5 out of 5 stars
On Amazon (universal link)
On Goodreads
How I discovered this book: Recommendation - can't remember who from, alas; Amazon tells me I downloaded it in 2021. I was looking down my Kindle Unlimited library to decide what to return; when I saw it, I wondered why I had not read it before!
In a Nutshell: Part 1 of a trilogy about Richard Plantagenet, later to become King Richard III
This book covers Richard's childhood, from little more than infancy to the age of fourteen. It is told in the first person, which I always like best for historical fiction based on fact.
I loved this book, so much that I downloaded the next two before I'd finished it (and am already reading #2). J P Reedman has written Richard as I imagined him: a loyal, intelligent, studious and serious boy, wise beyond his years in many respects. The other Yorks and those close to them were also portrayed exactly as I see them - Edward IV the golden, kingly warrior, whose over-confidence and appetites could sometimes be his undoing; the gluttonous, garrulous George, Duke of Clarence; dashing, intense Richard, Earl of Warwick. Quiet, reserved Anne Neville, flirtatious Isabella, and the ambitious Elizabeth Woodville.

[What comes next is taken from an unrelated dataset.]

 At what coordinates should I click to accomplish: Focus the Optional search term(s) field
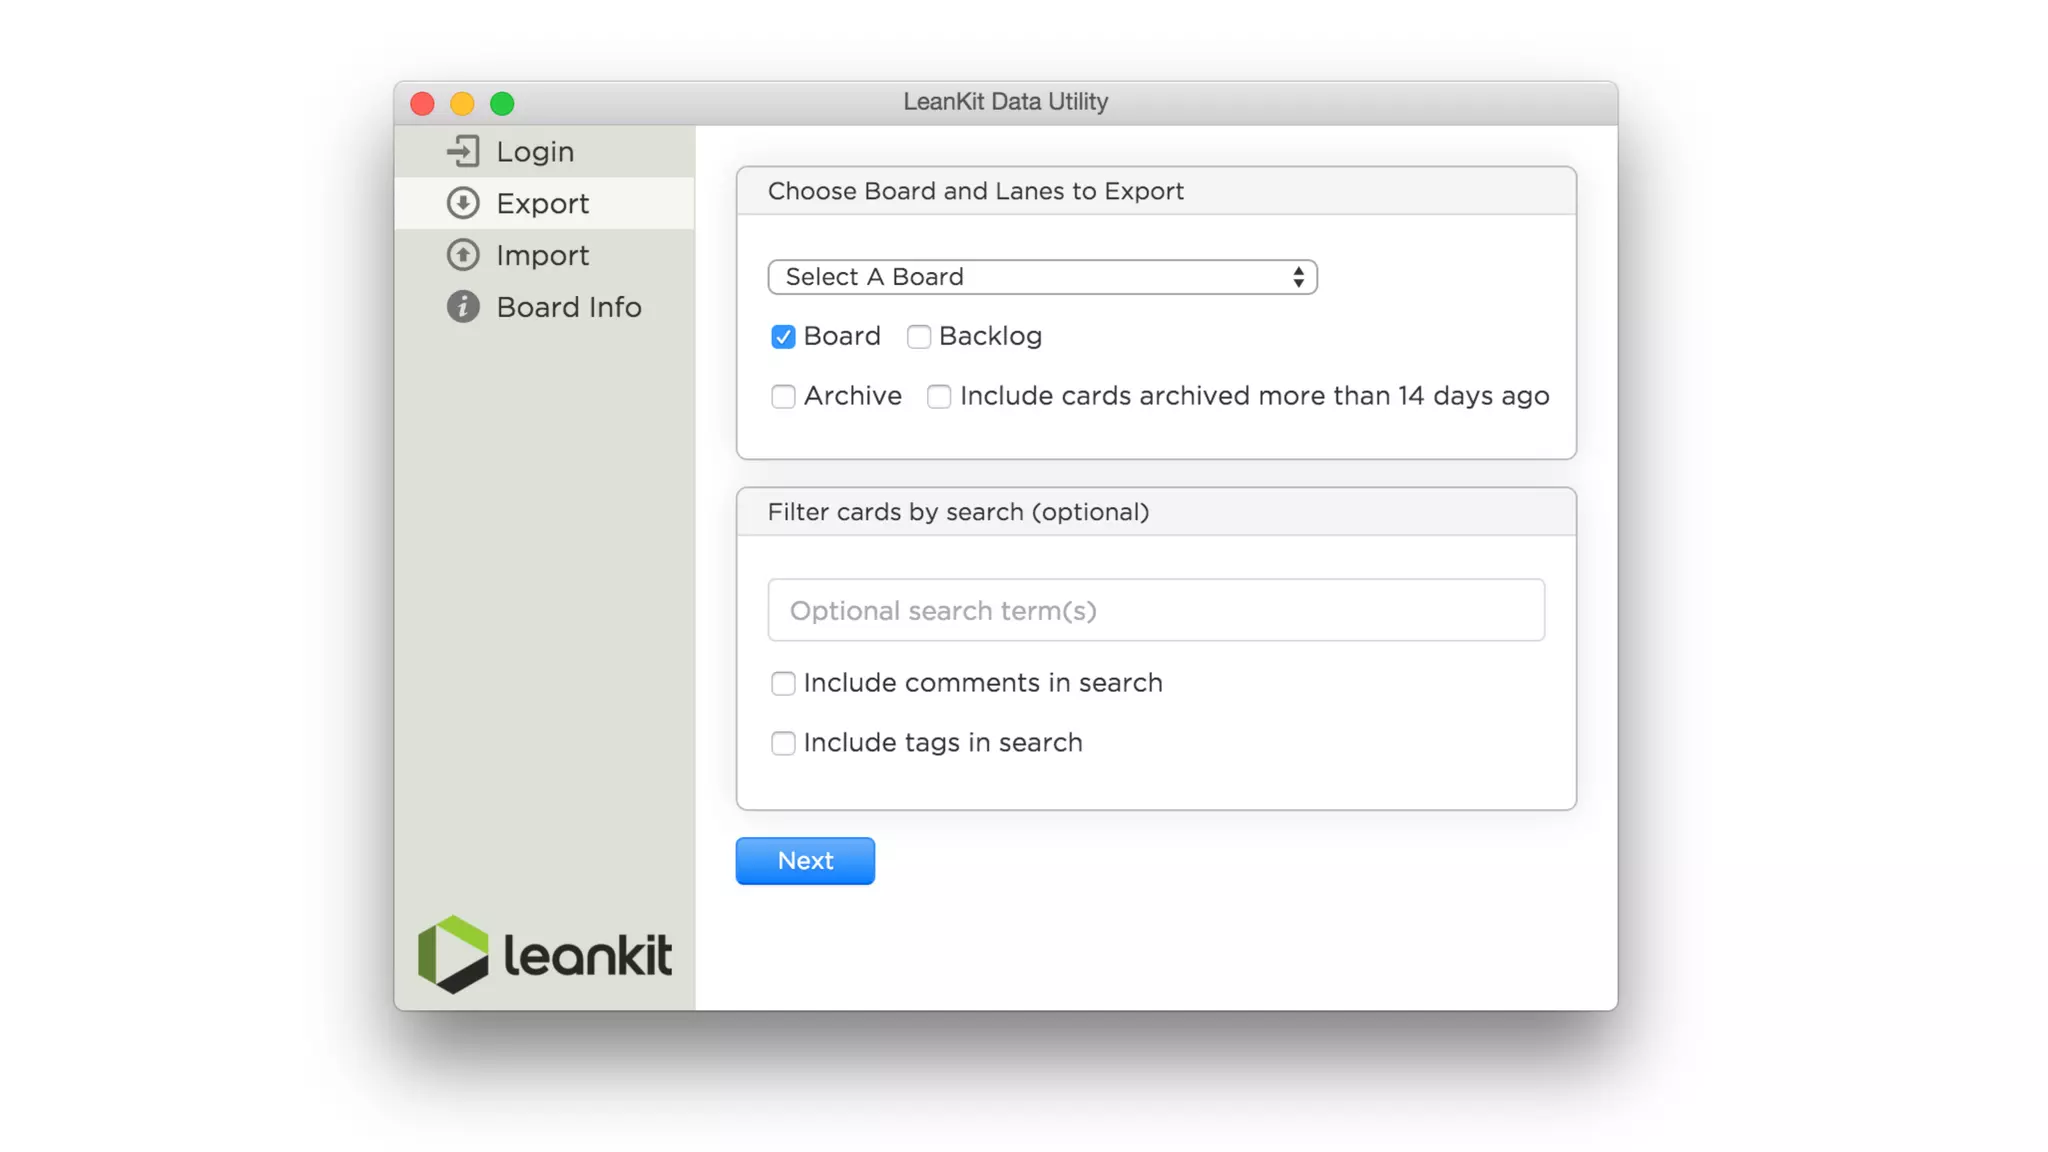tap(1156, 610)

I know the story of this period of history well, so I was most interested to see how various events would be depicted through Richard's eyes. J P Reedman has artfully executed developments that occurred outside Richard's orbit; there are no clumsy monologues from other characters to let the reader know what is happening, few unrealistically overheard conversations. This is the history as Richard would have seen it; some events of importance are hardly mentioned, because they would not have meant much to a child.
It is clear that much research about the time has gone into this book, though it is never intrusive. Instead, it immersed me in the period. I loved reading about the journeys from one place to another, what the country was like at the time, and about the halcyon days Richard spent at Middleham castle under the tutelage of Warwick.
Incidentally, I have often wondered what Edward IV would have made of his grandson and great-granddaugher: Henry VIII and Elizabeth I.
Highly recommended - now, to resume my reading of Book 2!